Dataset excerpt —
___

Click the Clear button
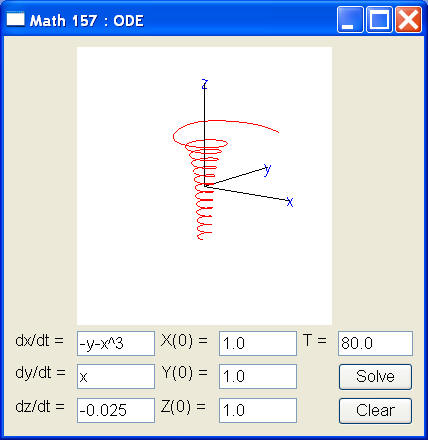This screenshot has width=428, height=440. [375, 411]
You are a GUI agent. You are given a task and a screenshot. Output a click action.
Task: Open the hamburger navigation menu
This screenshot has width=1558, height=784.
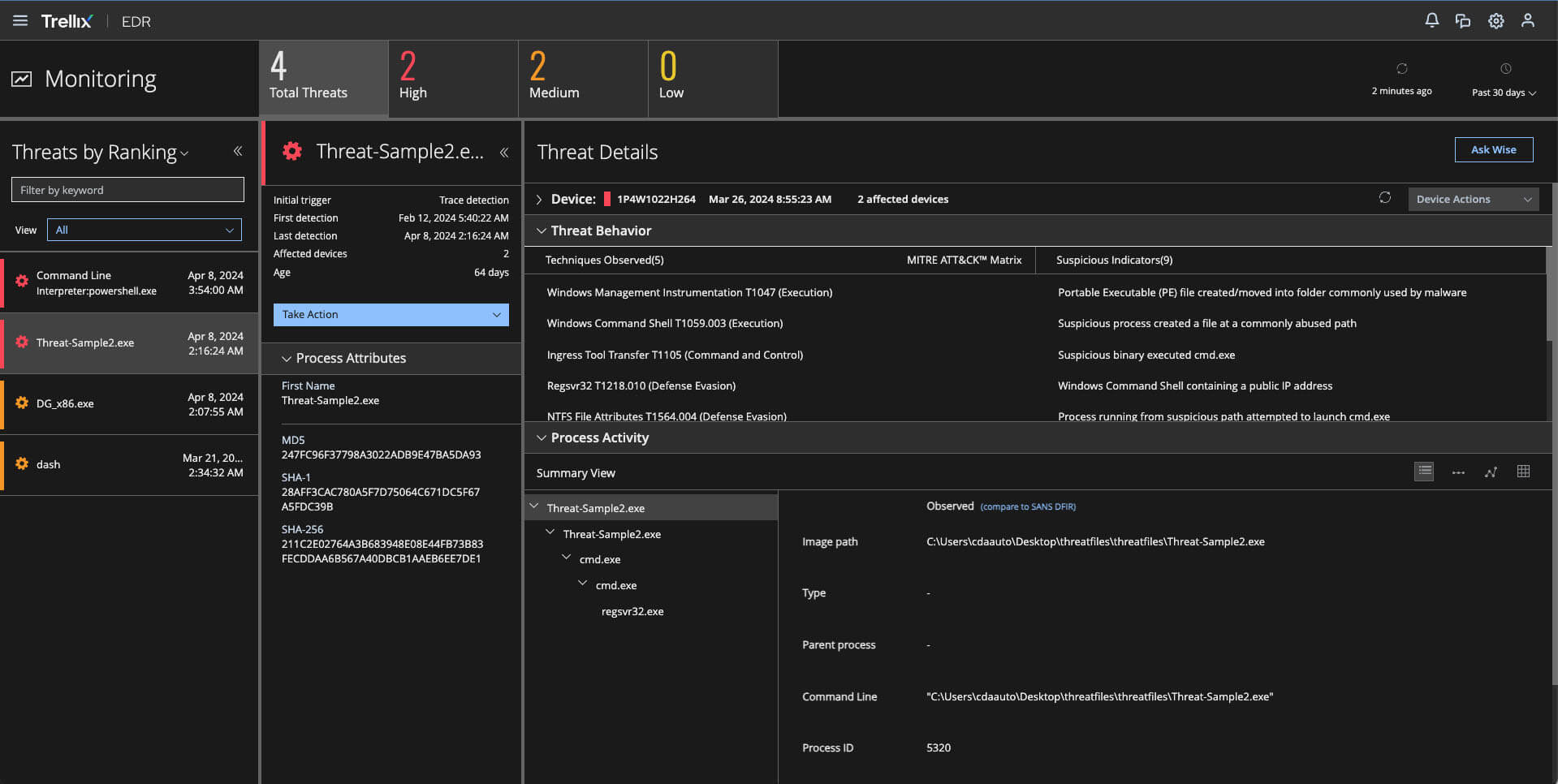[20, 21]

___

TASK DESCRIPTION — Can you output the items above as a two-column CSV with the columns "request" and "answer"? Give one row per item, putting each field in quotes and replacing line breaks with spaces, and leave the pictures out.

TASK RESPONSE —
request,answer
"Click the Clear button","This screenshot has width=428, height=440. [375, 411]"
"You are a GUI agent. You are given a task and a screenshot. Output a click action. Task: Open the hamburger navigation menu This screenshot has width=1558, height=784.","[20, 21]"